When you store data in Parquet and ORC format, you can also optimize by sorting data. If your data is sorted on frequently filtered columns, the HAQM Redshift Spectrum scanner considers the minimum and maximum indexes and skips reading entire row groups for parquet files / stripes for ORC files.

Partition files on frequently filtered columns

If data is partitioned by one or more filtered columns, HAQM Redshift Spectrum can take advantage of partition pruning and skip scanning unneeded partitions and files. A common practice is to partition the data based on time. When you’re deciding on the optimal partition columns, consider the following:

  • Columns that are used as common filters are good candidates.
  • Low cardinality sort keys that are frequently used in filters are good candidates for partition columns.
  • Multilevel partitioning is encouraged if you frequently use more than one predicate. As an example, you can partition based on both SHIPDATE and STORE.
  • Avoid excessively granular partitions, if the partition columns are not frequently used as joins or filters in queries. For example, if you filter or join more frequently on year, month and day, avoid partitioning on hour,minute, second.
  • Create Glue partition Indexes to improve performance of partition pruning.
  • Actual performance varies depending on query pattern, number of files in a partition, number of qualified partitions, and so on.
  • Measure and avoid data skew on partitioning columns.
  • HAQM Redshift Spectrum supports DATE type in Parquet. Take advantage of this and use DATE type for fast filtering or partition pruning.

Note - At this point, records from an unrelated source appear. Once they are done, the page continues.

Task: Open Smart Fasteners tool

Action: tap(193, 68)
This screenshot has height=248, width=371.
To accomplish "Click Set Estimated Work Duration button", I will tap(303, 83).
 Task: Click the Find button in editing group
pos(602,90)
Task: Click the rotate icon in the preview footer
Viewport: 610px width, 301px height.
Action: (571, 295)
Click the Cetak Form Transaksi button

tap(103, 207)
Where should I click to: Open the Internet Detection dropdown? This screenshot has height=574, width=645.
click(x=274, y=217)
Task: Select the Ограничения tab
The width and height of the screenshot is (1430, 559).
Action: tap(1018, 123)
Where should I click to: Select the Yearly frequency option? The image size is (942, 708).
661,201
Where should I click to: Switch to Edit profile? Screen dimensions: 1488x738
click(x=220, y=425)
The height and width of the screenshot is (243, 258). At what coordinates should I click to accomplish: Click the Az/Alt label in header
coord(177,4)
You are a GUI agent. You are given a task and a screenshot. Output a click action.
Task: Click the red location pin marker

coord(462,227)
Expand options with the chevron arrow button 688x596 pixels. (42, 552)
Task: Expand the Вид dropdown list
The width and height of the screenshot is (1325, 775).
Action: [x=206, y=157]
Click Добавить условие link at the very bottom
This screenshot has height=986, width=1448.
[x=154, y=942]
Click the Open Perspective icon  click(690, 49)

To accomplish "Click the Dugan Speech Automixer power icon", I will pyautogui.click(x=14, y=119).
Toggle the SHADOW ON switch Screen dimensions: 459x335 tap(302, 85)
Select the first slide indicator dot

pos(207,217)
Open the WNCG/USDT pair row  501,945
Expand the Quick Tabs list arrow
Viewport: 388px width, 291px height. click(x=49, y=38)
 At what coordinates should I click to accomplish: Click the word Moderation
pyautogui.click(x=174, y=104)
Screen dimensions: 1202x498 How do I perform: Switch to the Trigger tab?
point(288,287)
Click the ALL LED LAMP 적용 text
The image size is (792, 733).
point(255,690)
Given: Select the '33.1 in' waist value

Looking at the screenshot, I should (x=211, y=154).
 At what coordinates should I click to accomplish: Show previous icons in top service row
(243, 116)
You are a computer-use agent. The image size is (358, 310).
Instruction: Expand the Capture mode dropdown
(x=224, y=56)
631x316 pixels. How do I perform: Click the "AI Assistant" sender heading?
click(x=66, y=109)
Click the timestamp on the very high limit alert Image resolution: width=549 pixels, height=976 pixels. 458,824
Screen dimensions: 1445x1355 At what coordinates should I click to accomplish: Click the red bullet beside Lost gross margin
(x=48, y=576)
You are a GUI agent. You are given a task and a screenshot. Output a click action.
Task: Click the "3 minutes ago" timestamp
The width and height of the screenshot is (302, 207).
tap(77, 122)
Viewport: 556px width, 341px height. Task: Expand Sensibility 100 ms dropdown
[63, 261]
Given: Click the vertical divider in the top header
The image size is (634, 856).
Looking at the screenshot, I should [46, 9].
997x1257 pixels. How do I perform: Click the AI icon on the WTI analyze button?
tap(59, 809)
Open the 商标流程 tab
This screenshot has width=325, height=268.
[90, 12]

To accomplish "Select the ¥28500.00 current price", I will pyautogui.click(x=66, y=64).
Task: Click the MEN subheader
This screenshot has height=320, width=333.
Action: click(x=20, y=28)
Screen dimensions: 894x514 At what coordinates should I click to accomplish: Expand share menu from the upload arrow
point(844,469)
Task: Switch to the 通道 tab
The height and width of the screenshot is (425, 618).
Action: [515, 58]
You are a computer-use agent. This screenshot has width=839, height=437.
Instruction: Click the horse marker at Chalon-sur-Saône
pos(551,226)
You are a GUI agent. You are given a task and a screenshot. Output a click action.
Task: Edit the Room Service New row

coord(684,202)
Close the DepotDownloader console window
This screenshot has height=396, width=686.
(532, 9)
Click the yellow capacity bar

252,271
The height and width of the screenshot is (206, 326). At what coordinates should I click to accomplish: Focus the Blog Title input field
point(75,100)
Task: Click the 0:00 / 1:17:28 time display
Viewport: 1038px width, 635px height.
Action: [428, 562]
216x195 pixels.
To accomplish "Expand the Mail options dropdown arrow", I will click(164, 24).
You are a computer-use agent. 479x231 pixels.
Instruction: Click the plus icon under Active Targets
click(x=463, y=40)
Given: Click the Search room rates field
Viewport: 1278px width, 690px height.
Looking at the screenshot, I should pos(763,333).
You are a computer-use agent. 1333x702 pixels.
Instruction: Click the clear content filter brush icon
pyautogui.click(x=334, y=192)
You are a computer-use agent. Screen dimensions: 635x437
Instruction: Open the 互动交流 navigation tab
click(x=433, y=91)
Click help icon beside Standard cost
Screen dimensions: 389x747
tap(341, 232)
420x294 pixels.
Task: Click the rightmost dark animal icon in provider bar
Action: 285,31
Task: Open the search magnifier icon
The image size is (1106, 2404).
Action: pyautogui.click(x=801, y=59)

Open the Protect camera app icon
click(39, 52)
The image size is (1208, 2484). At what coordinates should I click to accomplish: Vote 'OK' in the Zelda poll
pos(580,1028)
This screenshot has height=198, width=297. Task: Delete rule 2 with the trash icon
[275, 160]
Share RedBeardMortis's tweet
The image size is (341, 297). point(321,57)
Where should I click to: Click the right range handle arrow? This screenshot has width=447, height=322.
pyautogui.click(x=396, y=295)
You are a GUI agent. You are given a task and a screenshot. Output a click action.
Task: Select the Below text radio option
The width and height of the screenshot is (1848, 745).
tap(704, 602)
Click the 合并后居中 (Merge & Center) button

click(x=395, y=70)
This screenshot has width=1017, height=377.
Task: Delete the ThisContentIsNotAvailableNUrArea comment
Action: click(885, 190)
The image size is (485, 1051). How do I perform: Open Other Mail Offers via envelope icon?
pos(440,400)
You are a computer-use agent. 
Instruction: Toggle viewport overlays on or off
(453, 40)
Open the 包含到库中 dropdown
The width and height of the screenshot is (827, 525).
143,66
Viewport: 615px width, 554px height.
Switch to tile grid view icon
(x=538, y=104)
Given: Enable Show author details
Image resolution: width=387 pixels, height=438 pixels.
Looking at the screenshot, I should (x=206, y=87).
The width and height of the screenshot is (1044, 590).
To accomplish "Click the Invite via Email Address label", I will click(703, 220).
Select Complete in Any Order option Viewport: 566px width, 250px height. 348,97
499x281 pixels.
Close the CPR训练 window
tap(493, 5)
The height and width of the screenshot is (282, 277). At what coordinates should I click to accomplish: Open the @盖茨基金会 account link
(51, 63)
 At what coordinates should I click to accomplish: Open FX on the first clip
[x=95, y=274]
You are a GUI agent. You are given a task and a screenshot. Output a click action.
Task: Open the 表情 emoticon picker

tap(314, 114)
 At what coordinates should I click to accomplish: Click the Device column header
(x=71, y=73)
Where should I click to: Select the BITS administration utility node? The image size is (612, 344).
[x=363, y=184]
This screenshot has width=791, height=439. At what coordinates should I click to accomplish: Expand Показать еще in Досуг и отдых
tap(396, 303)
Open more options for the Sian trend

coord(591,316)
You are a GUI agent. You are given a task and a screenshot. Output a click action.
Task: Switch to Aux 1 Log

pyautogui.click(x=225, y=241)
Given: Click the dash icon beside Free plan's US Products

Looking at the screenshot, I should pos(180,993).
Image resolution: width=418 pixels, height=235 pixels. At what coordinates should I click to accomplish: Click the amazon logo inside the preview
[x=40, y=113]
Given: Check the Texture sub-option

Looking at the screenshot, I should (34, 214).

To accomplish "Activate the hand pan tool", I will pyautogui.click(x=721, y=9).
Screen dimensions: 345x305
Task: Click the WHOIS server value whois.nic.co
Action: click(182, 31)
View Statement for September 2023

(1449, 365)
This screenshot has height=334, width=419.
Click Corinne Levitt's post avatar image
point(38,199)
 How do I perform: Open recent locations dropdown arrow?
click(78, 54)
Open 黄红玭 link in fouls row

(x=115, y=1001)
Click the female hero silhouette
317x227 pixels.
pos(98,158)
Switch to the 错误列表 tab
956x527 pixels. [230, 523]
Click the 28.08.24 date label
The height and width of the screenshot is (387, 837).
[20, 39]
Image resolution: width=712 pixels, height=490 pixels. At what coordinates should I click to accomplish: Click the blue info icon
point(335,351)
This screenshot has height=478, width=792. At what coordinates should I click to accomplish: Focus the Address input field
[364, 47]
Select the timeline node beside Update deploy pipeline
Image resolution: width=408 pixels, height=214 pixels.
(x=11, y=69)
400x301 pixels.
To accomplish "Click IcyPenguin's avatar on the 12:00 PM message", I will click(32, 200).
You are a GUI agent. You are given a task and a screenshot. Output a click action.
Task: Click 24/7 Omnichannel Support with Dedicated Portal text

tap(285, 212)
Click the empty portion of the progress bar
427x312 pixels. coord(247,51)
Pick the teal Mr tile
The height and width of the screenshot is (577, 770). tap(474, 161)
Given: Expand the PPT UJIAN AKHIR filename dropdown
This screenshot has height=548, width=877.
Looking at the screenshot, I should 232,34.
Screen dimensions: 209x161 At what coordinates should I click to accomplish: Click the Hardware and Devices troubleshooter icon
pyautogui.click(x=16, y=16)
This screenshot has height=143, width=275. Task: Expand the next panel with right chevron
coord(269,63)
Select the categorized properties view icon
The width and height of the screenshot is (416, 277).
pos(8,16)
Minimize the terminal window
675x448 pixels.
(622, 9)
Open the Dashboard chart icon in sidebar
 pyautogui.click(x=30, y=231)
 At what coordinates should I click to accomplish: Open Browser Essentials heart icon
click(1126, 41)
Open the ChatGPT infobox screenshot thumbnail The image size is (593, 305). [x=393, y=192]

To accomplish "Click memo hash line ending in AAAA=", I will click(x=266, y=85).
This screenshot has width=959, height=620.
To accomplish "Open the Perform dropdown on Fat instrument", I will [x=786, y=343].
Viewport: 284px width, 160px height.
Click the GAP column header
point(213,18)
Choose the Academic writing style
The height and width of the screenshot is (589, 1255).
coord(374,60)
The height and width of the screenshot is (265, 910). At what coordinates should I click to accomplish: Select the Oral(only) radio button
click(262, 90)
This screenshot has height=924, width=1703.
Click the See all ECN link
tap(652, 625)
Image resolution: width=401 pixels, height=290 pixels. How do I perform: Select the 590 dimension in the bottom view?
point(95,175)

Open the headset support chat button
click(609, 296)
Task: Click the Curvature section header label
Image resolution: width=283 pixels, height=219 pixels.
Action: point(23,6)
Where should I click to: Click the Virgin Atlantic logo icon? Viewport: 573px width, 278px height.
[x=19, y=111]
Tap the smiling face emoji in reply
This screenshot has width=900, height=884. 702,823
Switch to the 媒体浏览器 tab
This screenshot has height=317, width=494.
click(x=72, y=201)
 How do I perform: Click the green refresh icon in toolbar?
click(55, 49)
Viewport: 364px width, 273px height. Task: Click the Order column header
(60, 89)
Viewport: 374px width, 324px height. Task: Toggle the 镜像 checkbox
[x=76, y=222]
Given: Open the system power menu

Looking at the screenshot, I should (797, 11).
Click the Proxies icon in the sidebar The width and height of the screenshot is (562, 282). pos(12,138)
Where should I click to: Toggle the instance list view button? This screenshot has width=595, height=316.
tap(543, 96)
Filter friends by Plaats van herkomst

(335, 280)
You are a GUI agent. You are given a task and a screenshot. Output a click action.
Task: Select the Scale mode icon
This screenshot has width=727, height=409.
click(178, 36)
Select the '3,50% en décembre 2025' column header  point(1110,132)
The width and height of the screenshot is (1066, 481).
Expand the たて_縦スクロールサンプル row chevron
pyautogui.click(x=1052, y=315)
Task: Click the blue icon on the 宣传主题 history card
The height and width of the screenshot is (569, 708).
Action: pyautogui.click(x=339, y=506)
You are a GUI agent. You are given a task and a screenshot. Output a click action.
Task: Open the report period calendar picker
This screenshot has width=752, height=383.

Scanning a partitioned external table can be significantly faster and cheaper than a nonpartitioned external table. To illustrate the powerful benefits of partition pruning, you should consider creating two external tables: one table is not partitioned, and the other is partitioned at the day level.

You can use the following SQL query to analyze the effectiveness of partition pruning. If the query touches only a few partitions, you can verify if everything behaves as expected:

--For provisioned clusters
SELECT query,
segment,
max(total_partitions) as total_partitions,
max(qualified_partitions) as qualified_partitions 
FROM svl_s3partition 
WHERE query=<Query-ID>
GROUP BY 1,2;

--For HAQM Redshift serverless workgroups
SELECT query_id,
segment_id,
max(total_partitions) as total_partitions,
max(qualified_partitions) as qualified_partitions 
FROM sys_external_query_detail 
WHERE query_id=<Query-ID>
GROUP BY 1,2;

You can see that the more restrictive the HAQM S3 predicate (on the partitioning column), the more pronounced the effect of partition pruning, and the better the HAQM Redshift Spectrum query performance. HAQM Redshift employs both static and dynamic partition pruning for external tables. Query 1 employs static partition pruning—that is, the predicate is placed on the partitioning column l_shipdate. We encourage you to explore another example of a query that uses a join with a small-dimension table (for example, Nation or Region tables from tpch dataset) and a filter on a column from the dimension table. Doing this can help you study the effect of dynamic partition pruning.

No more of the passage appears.